A watchlist is a treasure chest – cultivate great stocks and wait for opportunities to present themselves. But every so often, great stocks turn into not-so-great ones.
What turns a good stock, bad? Among many things, two significant factors can be:
- The company fundamentals change
- A trending chart stops trending
Today, let’s focus on when a trending chart stops trending. Sideways charts are the worst to deal with – too many mixed signals and false breakouts/breakdowns. Personally, when I see a sideways trending chart, they are the first to be cut from a watchlist.
For example, here is a 10-year chart, and at first glance, price appears to be uptrending as the lows are making higher lows.
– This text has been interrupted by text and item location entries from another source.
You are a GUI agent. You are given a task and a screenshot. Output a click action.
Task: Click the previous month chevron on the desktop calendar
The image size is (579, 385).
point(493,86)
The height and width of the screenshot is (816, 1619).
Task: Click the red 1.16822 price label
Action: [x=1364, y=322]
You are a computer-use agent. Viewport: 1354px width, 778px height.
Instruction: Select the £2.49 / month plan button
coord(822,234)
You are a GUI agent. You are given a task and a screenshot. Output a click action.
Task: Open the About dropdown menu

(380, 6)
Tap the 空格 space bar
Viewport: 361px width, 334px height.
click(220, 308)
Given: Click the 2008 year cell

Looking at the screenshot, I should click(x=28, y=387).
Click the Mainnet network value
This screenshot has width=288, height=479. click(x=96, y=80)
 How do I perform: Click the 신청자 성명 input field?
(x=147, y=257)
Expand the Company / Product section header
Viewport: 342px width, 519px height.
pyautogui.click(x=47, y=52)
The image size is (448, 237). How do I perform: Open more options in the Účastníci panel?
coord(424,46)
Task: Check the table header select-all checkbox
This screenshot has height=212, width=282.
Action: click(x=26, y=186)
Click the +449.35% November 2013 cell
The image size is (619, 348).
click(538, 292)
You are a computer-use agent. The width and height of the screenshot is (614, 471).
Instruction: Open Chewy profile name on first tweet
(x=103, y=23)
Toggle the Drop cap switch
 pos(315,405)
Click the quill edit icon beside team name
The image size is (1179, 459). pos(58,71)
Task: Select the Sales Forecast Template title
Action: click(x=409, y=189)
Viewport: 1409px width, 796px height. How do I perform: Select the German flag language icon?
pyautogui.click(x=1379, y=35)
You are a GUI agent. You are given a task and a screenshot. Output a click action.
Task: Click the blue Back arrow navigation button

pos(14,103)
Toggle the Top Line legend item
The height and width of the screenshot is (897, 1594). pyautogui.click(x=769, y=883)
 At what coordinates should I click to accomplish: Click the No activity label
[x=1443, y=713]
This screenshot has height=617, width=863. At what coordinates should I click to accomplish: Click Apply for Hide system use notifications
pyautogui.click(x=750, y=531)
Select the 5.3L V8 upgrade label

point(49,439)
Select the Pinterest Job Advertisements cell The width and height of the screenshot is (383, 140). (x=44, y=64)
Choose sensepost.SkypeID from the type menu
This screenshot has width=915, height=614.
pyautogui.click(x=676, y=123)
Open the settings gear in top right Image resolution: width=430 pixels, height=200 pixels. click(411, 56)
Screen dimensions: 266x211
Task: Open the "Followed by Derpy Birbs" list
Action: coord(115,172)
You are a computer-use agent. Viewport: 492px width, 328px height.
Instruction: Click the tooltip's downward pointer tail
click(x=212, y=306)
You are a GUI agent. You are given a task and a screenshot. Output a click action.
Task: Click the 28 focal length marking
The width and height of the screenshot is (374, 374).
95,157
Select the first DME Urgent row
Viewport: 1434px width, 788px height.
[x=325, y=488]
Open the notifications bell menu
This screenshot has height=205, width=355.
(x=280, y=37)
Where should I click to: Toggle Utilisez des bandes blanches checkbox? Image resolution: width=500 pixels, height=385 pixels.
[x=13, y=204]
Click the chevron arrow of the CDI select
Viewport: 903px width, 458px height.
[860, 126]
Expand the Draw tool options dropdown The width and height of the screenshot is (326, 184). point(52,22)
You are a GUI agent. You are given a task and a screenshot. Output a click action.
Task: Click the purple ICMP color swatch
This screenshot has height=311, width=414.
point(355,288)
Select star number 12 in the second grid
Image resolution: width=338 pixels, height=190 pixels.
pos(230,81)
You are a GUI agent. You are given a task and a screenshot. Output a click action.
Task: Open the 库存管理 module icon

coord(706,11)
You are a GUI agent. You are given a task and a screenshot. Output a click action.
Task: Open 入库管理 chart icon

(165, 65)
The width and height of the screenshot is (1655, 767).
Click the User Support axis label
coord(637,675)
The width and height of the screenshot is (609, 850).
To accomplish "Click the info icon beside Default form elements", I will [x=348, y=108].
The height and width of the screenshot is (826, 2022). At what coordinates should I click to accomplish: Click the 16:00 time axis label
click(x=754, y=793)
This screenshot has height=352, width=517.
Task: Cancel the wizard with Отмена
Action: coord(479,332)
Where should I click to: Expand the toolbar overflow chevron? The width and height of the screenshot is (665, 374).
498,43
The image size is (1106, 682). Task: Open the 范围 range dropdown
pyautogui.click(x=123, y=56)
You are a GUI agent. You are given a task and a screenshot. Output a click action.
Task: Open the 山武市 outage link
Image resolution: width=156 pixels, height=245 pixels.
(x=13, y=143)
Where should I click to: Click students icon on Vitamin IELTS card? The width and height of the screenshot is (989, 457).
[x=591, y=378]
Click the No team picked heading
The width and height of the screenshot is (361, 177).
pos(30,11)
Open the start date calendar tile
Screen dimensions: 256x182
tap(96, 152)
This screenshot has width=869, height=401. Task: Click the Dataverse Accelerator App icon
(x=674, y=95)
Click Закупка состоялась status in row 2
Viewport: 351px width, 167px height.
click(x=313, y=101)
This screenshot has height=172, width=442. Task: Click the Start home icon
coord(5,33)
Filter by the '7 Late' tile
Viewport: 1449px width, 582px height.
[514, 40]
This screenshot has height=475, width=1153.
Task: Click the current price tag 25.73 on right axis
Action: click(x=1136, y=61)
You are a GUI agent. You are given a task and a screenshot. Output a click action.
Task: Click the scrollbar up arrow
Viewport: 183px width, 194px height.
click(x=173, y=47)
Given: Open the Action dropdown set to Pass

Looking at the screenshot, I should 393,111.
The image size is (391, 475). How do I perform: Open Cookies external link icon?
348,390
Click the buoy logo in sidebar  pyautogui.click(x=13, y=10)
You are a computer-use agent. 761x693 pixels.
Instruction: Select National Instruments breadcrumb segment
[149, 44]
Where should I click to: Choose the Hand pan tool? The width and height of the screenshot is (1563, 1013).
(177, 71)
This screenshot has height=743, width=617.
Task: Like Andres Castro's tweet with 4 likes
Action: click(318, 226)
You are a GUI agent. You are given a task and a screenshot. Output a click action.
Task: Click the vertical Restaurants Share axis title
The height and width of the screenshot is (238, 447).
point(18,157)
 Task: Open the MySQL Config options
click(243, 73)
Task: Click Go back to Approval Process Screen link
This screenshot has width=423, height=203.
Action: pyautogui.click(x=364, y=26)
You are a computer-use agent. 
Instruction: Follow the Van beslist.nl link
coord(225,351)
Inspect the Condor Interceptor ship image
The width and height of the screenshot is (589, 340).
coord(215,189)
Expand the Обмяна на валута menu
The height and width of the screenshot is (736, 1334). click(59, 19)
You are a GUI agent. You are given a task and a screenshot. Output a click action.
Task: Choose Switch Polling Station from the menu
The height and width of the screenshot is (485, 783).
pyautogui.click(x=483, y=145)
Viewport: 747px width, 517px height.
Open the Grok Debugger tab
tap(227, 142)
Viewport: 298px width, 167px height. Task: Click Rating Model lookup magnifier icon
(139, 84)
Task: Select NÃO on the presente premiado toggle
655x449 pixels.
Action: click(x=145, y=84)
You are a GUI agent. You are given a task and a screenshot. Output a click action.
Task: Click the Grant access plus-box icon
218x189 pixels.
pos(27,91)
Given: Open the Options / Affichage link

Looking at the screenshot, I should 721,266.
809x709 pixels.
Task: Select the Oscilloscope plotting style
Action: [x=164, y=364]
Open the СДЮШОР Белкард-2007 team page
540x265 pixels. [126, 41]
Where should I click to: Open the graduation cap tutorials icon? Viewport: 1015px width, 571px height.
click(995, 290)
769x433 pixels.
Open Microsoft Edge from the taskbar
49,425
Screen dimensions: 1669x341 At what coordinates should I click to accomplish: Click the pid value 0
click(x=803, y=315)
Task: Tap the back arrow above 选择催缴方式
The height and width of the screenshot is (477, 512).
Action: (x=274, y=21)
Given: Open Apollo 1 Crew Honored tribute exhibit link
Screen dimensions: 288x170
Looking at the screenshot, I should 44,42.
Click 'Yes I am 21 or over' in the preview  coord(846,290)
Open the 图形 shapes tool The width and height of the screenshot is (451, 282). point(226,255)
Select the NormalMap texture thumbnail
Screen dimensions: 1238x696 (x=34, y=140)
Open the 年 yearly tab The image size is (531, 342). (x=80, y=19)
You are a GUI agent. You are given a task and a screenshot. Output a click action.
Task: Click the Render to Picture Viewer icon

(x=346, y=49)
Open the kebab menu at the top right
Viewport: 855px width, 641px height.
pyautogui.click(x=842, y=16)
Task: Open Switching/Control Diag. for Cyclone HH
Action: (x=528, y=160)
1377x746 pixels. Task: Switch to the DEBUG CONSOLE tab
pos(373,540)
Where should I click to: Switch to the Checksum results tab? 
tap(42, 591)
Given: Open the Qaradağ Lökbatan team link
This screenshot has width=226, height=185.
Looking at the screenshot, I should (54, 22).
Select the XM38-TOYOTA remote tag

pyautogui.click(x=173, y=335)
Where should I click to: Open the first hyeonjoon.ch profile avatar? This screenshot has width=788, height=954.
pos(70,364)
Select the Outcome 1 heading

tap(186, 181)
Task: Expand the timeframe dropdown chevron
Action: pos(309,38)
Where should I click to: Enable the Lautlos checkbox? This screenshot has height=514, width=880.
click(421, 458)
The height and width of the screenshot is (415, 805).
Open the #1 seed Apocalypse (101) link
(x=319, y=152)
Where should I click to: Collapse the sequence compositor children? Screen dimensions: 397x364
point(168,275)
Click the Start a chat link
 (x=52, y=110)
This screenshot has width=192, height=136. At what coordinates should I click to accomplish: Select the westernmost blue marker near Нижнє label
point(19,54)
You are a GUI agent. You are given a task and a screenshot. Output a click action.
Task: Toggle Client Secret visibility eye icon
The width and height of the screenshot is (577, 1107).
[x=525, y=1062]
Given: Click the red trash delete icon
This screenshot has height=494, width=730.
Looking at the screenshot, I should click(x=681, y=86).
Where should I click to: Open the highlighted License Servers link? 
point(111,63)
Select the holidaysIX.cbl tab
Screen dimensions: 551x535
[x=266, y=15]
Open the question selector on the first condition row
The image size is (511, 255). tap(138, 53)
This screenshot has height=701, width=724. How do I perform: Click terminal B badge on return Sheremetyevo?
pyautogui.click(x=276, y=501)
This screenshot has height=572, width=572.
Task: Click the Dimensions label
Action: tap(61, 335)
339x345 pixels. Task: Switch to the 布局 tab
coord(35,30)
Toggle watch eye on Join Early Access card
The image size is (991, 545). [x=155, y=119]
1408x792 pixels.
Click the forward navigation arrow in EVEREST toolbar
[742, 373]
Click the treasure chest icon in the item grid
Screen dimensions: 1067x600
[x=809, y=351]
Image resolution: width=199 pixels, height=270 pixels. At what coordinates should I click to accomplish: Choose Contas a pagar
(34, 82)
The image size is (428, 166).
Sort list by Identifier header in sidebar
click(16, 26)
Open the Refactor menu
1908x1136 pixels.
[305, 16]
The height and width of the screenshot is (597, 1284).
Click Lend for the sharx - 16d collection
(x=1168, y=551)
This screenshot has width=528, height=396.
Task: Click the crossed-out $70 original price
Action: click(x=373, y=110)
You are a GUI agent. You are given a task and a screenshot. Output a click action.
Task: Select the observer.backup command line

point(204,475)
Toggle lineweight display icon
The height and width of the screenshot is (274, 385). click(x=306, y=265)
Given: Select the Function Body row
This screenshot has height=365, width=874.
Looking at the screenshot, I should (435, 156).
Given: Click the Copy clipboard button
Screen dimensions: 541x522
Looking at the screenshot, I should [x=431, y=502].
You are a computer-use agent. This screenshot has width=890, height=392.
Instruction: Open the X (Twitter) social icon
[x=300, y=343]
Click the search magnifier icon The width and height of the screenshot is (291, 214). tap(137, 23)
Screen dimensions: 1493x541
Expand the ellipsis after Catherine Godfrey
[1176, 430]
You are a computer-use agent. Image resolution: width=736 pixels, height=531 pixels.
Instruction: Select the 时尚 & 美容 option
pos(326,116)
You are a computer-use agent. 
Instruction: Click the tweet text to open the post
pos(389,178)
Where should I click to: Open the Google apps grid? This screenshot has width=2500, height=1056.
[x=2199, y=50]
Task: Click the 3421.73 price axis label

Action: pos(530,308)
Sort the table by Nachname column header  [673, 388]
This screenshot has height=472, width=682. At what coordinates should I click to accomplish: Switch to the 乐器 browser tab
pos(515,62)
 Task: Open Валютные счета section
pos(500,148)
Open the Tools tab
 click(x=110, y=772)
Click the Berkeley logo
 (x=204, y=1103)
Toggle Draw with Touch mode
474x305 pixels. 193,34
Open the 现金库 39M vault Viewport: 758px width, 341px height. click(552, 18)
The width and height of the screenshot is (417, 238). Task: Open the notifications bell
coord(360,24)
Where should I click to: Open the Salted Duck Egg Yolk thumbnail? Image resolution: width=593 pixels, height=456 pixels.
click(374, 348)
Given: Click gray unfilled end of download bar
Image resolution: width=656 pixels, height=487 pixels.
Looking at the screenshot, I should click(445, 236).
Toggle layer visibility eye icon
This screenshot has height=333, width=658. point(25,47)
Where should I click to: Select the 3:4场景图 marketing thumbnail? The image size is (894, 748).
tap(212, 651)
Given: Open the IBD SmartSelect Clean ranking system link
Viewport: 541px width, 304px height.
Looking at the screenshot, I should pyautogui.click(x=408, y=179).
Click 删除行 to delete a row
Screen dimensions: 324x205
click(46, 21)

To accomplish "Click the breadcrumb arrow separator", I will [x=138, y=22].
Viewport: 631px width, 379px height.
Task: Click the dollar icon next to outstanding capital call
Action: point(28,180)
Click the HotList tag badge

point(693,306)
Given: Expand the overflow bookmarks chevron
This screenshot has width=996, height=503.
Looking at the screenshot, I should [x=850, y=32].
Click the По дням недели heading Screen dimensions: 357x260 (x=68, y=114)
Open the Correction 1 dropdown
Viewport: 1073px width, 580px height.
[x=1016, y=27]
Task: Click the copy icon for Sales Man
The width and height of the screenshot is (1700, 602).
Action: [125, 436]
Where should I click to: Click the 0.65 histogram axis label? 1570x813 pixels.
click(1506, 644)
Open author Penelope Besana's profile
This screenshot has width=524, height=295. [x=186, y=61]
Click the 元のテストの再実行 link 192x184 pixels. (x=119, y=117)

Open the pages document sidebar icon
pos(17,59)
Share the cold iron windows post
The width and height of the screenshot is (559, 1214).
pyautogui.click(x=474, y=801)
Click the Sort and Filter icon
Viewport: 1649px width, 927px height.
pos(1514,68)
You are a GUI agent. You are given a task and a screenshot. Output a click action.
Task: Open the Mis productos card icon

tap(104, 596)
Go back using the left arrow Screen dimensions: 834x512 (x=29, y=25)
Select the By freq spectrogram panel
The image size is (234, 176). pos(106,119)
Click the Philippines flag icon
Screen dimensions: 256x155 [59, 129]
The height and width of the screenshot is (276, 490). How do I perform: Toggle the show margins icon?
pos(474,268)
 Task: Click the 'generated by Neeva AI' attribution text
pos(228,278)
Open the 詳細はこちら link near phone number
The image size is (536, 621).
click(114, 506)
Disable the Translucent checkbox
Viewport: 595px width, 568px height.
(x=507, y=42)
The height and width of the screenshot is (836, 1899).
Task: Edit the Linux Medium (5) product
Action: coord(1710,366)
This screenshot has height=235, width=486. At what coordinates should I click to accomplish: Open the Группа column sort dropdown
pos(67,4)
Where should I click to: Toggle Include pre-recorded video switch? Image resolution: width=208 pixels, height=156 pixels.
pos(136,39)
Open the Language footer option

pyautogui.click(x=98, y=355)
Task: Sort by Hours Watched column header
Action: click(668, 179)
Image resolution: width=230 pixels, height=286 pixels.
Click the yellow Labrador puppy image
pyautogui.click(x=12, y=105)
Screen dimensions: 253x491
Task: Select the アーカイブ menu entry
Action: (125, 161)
We can draw a clean trendline touching the lows of 2009, 2012, and 2016 and as recently as 2019.
But is this an uptrending chart? A trend should be where the lows are getting higher, but the highs should be making higher highs. Sure, we can see how the price is making slow ascending levels. But let’s take a look at the rate of ascent. I’ve drawn the circles around the lows and the highs.
But to make things easier let us connect the circles, and we can start to see how the upper and lower channel lines are converging – creating a wedge, where the width is broader towards the left-hand side of this chart, and slowly narrows as we move towards the right-hand side of this chart.
While the stock is on my watch list, I would rather wait for a breakout either to the upside or downside as the price gets closer to the apex of the wedge. With that being said, I would want to keep following up on this chart to see how the story unfolds and how the price eventually breaks out – and more importantly, if there is an opportunity.